The new integrated GPU is built around RDNA2 and features 12 Compute Units on the Ryzen 9 6900HS. We won’t really be looking at the iGPU given this laptop’s use of an RX 6800S dGPU deployed along with a mux switch. But the built-in GPU is handy for media acceleration type duties, especially with AMD’s improved support for H264, H265, and AV1 – all at high resolutions and often high refresh rates.

Switching focus to the still relatively new Radeon RX 6800S graphics, this is an RDNA2-based laptop-calibre dedicated GPU that is built for a balance between performance and efficiency. AMD’s RX 6000 S-suffix series effectively go up against Nvidia’s Max-Q line of dedicated GPUs inside laptops.

The RX 6800S is built on TSMC 7nm process technology and features 32 Compute Units for 2048 shaders that clock up to 1975MHz according to the specifications. The TGP in ASUS’ deployed mode is 80W, but that can stretch to 105W with AMD’s SmartShift Max technology.

8GB of GDDR6 memory is deployed on a 128-bit memory interface and clocked at 16 Gbps. There’s also 32MB of high-bandwidth Infinity Cache available to the GPU.

This graphics chip is most comparable to a heavily downclocked and power-limited version of an RX 6700 XT desktop graphics card. That should be pretty good for 1080p or some 1440p gaming inside a 14-inch form factor laptop, especially with the AMD gaming technologies such as FSR supported.

With the application of the latest AMD hardware on both the CPU and GPU fronts, this allows ASUS to unlock some of the AMD Advantage marketed features. Notably, the ROG Zephyrus G14 supports AMD SmartShift Max. This allows the CPU and GPU to share some power headroom between them if one has spare capacity that the other needs.
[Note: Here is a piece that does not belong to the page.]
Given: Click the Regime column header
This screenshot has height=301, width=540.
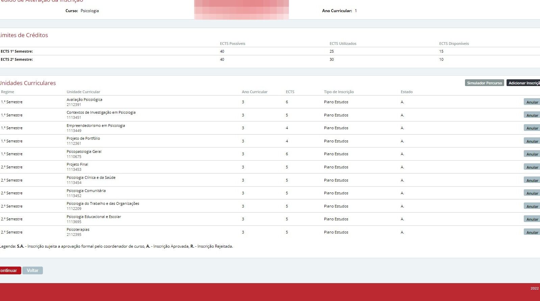Looking at the screenshot, I should [x=7, y=92].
According to ASUS’ specifications for running in the default, noise-friendly ‘Performance’ power profile, the CPU can increase from 35W TDP to 45W TDP if the graphics can dedicate its power headroom. Or the graphics can increase its TGP from 80W to 90W if the CPU can lend it some power.

I really like the concept of SmartShift Max and the way it is deployed.
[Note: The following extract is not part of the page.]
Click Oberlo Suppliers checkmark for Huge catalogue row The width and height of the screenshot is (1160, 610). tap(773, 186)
If we take a brief look at the other hardware and technologies for the ASUS ROG Zephyrus G14 laptop, there’s a strong amount of horsepower squeezed into this 14-inch class, 1.75kg, Vapor-chamber cooled system.

You get 32GB of DDR5 4800MHz memory alongside a 1TB NVMe M.2 SSD. The ROG Nebula display uses an IPS-level panel and 2560×1600 16:10 resolution which is a smart balance for the 14” form factor, especially when combined with the 120Hz refresh rate; 3ms response time, Adaptive-Sync, 100% DCI-P3 colour – this is a nice display.

There’s WiFi 6E (from a MediaTek MT7922 chip that AMD had involvement with), HDMI 2.0b (no HDMI 2.1 is disappointing), dual USB 3.2 Gen 2 Type-C with DisplayPort, two 10Gbps USB Type-A ports, a micro-SD card reader, and a 3.5mm audio jack.

Charging of the 76Whr battery is done by a 240W power brick and barrel style connector. But 100W USB-C charging is also an option through one of the ports.

Peripherals are also strong – the pitch for the backlit keyboard is excellent, with thick keys that have plenty of travel. The massive mousepad is clean and sturdy, too. Plus, you get a 720p webcam with Windows Hello support.

There’s also the cool, customisable AniMe Matrix lighting on the rear of the laptop lid. Granted, this doesn’t really add any useful functionality and does increase laptop weight by 100 grams. But it certainly does catch people’s attention.

Pricing for the 2022 ASUS ROG Zephyrus G14 in its Ryzen 9 6900HS and Radeon RX 6800S guise is not confirmed at retailers yet, but it looks to be around $2-2.5K USD so probably around £2-2.5K. There is, however, the 16GB G14 model available for $1899 USD pre-order at Best Buy. So perhaps we will see the 32GB model reviewed closer to $2K than $2.5K.